Bridge loans help to 'bridge the gap' when you need to borrow money for a short amount of time. They're most commonly used when you want to buy a new home, but your current home hasn't been sold yet. Here’s how a typical bridging loan might work: 

  • Deposit needed

    You need to put down £100,000 deposit to help buy a new £350,000 house. The rest will be borrowed through a mortgage. 

  • Plug the gap

    Because you’re waiting to sell your existing property you only have £25,000 in savings, leaving a shortfall of £75,000 for the deposit. 

  • Use bridge finance

    You choose to take out a bridging loan for £75,000 to 'bridge the gap' for the deposit until your house sale goes through. 

  • Pay back loan

    When your current house sells for £250,000 you repay the bridging loan and the interest to clear the borrowing. 

What are the different types of bridge loans?

  • First charge and second charge

    When you take out a bridging loan, a ‘charge’ is placed on your property. This is a legal agreement that lists the order in which lenders will be repaid if you're unable to repay your loans. If you have an existing mortgage, the bridge loan becomes a second charge.

  • Fixed or variable interest

    Bridging-loan interest rates can be either fixed or variable. With a fixed rate you’ll know exactly how much you’ll be charged and your monthly repayments will be the same for the duration of the loan. With a variable rate bridge loan, the interest rate can change.

  • Open bridge loan

    An open bridge loan means there’s no set date for paying off the loan, but you’ll usually be expected to pay it off within a year, or 24 months in certain circumstances. This type of loan may suit you if you’ve found a house you want to buy but haven’t yet sold your current home.

  • Closed bridge loan

    With a closed loan, you’ll have a fixed date to repay your loan. A closed bridge loan may suit you if you’re selling a property and waiting for completion to receive the money to put towards your new home.

What can I use a bridge loan for?

Bridging loans are used for a variety of reasons to help bridge the gap when you don’t have the immediate funds available, including:

  • Buying property at auction

    You may need to borrow money quickly to secure a house at auction when a mortgage will take too long to come through.

  • Renovation

    Bridging loans are often used to cover renovation costs until it’s possible to remortgage to release equity for the project.

  • Purchasing land

    Could help cover the cost of buying the land and the building work for a new home, while you apply for a mortgage. 

  • Fix a broken property chain

    A way of continuing with the purchase of a new home, even if the sale of your property falls through and you need a new buyer.

Why compare bridge loans with MoneySuperMarket?

  • It's clear and easy

    Just follow our step-by-step process.

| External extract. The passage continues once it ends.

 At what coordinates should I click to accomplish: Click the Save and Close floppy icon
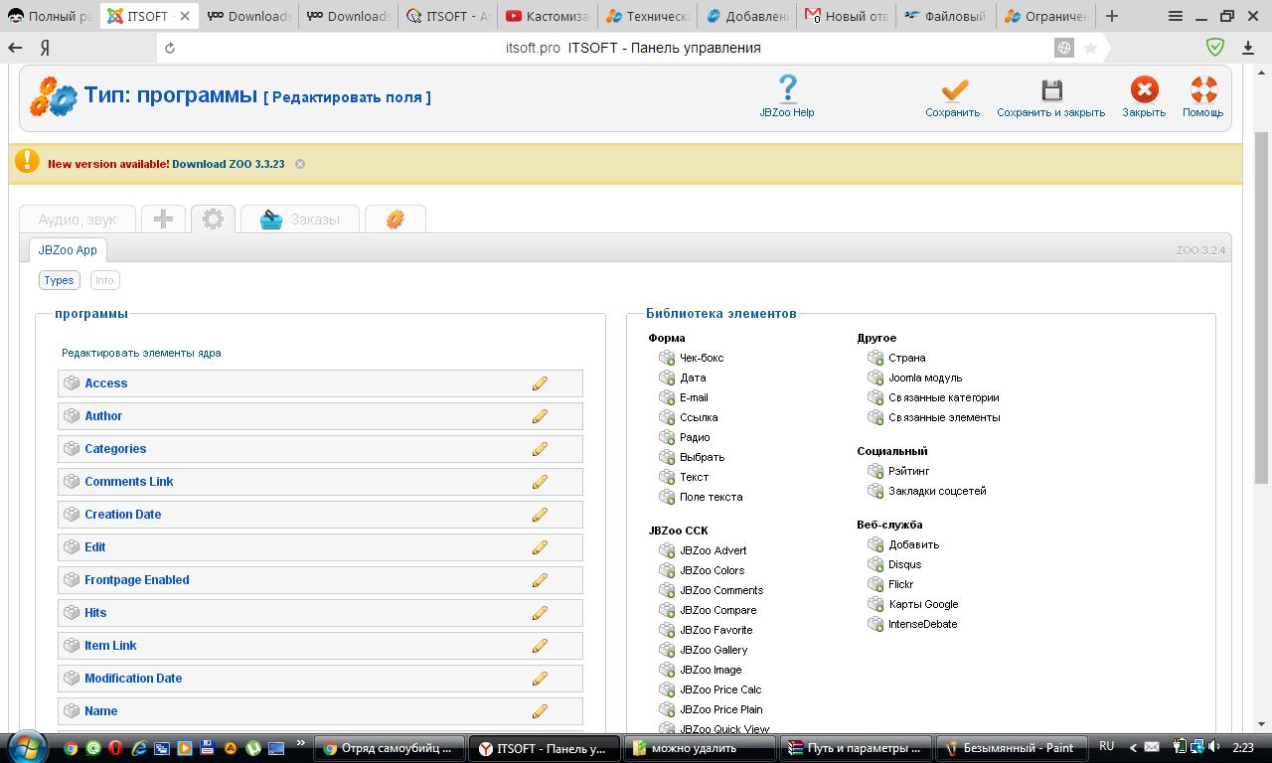pyautogui.click(x=1050, y=91)
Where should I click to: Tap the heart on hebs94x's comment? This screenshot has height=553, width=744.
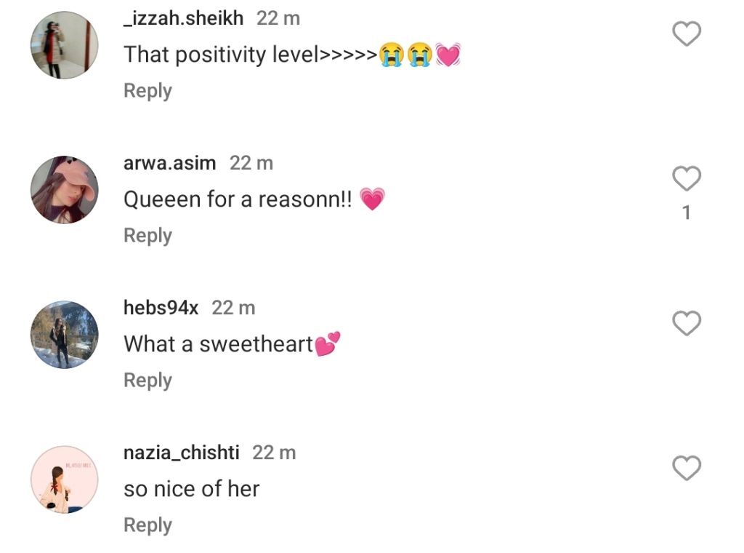coord(686,323)
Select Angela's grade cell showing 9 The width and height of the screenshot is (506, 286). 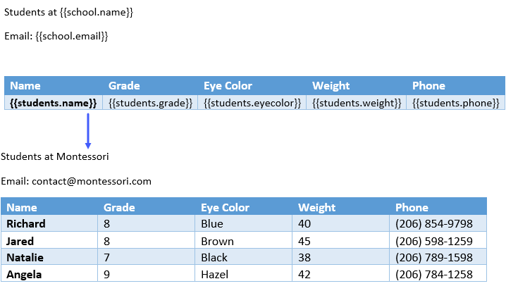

We’ll start by asking you a few simple questions about your circumstances and what you need the loan for.

  • Expert guidance

    Working with our partner Fluent Money, you’ll have direct access to experienced and specialist advisers. 

  • Won't affect your credit score

    You don't have to worry about your credit score when you compare bridging loans with us, because a soft search is carried out.

How much do bridge loans cost?

  • Valuation fees: To be approved for a bridging loan you’ll usually have a valuation on your property. Often, we can approach lenders on your behalf who will do a desktop or automated valuation, saving you time and money 

  • Arrangement fees: Costs tend to include lender arrangement fees, which usually amount to a percentage of the loan (typically 2%)  

  • Exit fees: Lenders sometimes charge a redemption fee when the loan comes to an end, most of the lenders we work with do not charge exit fees 

  • Legal Fees: Both yourself and the lender will require legal representation, speak to your adviser who can provide an indication of cost. Some lenders have solicitors who can represent both themselves and you (dual rep) which can help save you time and money 


What are the pros and cons of bridging loans?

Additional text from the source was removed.